Section 109.  Repealer.  Repeals the following statutes: 

  • M.S. 273.11, subd. 1a – Limited Market Value
  • M.S. 276A.01, subd. 11 – Definition of ‘valuation’ under Iron Range Fiscal Disparities Law.
  • M.S. 276A.06, subd. 10 – Adjustment of value under Iron Range Fiscal Disparities Law.
  • M.S. 473F.02, subd. 13 – Definition of ‘valuation’ under Metropolitan Area Fiscal Disparities Law.
  • M.S. 473F.08, subd. 10 – Adjustment of value under Metropolitan Area Fiscal Disparities Law.
  • 477A.01, subd 11 – Definition of ‘equalized market value’ in local government aid statute.

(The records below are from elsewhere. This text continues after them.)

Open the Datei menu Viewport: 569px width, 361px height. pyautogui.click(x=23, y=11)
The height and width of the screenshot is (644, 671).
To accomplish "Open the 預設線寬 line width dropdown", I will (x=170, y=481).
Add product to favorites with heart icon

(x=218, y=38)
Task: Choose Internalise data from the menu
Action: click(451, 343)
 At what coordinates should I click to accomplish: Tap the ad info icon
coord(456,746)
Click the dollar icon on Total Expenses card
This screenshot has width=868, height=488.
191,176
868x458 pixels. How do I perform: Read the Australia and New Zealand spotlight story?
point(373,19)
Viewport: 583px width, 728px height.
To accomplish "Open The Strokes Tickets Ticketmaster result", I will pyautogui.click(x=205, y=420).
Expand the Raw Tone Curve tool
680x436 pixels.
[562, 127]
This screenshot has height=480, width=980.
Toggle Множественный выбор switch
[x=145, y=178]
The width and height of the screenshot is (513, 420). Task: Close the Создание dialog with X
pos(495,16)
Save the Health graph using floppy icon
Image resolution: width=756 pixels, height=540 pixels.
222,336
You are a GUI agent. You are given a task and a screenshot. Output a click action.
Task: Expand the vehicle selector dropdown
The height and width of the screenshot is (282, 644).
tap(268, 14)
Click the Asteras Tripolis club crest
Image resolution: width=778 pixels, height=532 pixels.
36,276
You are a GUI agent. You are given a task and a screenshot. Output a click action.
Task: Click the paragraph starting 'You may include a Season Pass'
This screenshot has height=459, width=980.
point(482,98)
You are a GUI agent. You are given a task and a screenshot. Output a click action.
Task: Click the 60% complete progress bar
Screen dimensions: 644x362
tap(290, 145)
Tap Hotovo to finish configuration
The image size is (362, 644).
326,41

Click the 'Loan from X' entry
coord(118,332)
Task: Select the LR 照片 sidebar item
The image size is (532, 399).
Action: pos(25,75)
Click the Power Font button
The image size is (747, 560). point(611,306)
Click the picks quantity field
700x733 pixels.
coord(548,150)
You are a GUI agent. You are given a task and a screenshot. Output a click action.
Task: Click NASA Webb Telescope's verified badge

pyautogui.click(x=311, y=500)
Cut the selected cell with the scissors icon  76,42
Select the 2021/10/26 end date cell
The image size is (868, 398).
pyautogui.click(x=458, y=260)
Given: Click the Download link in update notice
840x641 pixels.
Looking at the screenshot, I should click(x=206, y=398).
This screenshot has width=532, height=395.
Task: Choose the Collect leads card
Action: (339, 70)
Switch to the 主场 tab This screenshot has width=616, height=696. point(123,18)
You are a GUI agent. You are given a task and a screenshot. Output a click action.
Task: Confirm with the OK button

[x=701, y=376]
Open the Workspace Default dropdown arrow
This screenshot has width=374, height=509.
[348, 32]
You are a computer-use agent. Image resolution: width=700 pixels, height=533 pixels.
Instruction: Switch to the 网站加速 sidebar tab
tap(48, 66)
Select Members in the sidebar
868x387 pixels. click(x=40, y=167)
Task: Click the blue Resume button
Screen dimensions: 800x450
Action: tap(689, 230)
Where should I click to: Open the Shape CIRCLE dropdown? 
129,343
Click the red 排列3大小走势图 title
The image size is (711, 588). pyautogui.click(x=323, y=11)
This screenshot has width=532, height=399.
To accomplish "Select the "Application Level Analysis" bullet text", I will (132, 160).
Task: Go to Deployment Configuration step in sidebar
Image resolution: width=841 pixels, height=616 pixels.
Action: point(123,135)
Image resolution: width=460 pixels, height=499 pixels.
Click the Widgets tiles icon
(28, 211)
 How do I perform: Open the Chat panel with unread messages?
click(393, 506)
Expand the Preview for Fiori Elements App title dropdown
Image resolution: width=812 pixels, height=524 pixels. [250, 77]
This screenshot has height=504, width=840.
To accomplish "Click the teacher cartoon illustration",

Section 110.  Effective Date.  Provides the changes affecting computation of debt limits are effective the day following final enactment while changes affecting levy and tax limitations or aid computations are effective for taxes payable in 2013.

 ARTICLE 6

MISCELLANEOUS

Section 1.  General Fund Savings and Budget Reserve Transfer.  Requires the Commissioner of Management and Budget to reduce general fund appropriations to executive agencies by June 30, 2013, by the amount of savings provided through implementation of the data analytics master contract program.  Requires the Commissioner of Management and Budget to cancel the difference between the savings resulting from state government appropriation reductions and $99,900,000 in the budget reserve account to the general fund on November 15, 2012.  Effective the day following final enactment.

Section 2.  Special Recovery Fund; Cancellation.  Transfers $4,300,000 of the balance in the Revenue Department service and recovery special revenue fund to the general fund in fiscal year 2012.  Effective the day following final enactment.